▶ **Required action**: Transcribe every record without leaving anything out or changing a word.

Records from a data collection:
****
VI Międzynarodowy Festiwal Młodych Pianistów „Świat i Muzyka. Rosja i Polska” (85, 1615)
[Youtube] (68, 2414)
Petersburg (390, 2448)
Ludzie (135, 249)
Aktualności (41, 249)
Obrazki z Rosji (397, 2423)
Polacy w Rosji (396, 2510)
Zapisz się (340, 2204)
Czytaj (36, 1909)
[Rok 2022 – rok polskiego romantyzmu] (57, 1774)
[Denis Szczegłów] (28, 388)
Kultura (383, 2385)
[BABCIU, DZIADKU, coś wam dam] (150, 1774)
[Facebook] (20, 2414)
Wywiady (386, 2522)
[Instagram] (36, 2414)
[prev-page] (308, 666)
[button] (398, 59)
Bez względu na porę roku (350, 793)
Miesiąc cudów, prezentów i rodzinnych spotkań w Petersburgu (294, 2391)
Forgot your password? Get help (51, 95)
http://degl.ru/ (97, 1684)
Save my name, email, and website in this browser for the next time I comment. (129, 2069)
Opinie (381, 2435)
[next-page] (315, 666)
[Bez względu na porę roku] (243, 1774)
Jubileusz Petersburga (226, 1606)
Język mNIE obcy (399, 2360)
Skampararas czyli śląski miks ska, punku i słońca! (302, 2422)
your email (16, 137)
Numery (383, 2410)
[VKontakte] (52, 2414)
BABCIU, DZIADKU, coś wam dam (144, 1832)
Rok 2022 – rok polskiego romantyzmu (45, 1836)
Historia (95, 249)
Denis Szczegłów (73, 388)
****
▶ **Exercise response**:
VI Międzynarodowy Festiwal Młodych Pianistów „Świat i Muzyka. Rosja i Polska” (85, 1615)
[Youtube] (68, 2414)
Petersburg (390, 2448)
Ludzie (135, 249)
Aktualności (41, 249)
Obrazki z Rosji (397, 2423)
Polacy w Rosji (396, 2510)
Zapisz się (340, 2204)
Czytaj (36, 1909)
[Rok 2022 – rok polskiego romantyzmu] (57, 1774)
[Denis Szczegłów] (28, 388)
Kultura (383, 2385)
[BABCIU, DZIADKU, coś wam dam] (150, 1774)
[Facebook] (20, 2414)
Wywiady (386, 2522)
[Instagram] (36, 2414)
[prev-page] (308, 666)
[button] (398, 59)
Bez względu na porę roku (350, 793)
Miesiąc cudów, prezentów i rodzinnych spotkań w Petersburgu (294, 2391)
Forgot your password? Get help (51, 95)
http://degl.ru/ (97, 1684)
Save my name, email, and website in this browser for the next time I comment. (129, 2069)
Opinie (381, 2435)
[next-page] (315, 666)
[Bez względu na porę roku] (243, 1774)
Jubileusz Petersburga (226, 1606)
Język mNIE obcy (399, 2360)
Skampararas czyli śląski miks ska, punku i słońca! (302, 2422)
your email (16, 137)
Numery (383, 2410)
[VKontakte] (52, 2414)
BABCIU, DZIADKU, coś wam dam (144, 1832)
Rok 2022 – rok polskiego romantyzmu (45, 1836)
Historia (95, 249)
Denis Szczegłów (73, 388)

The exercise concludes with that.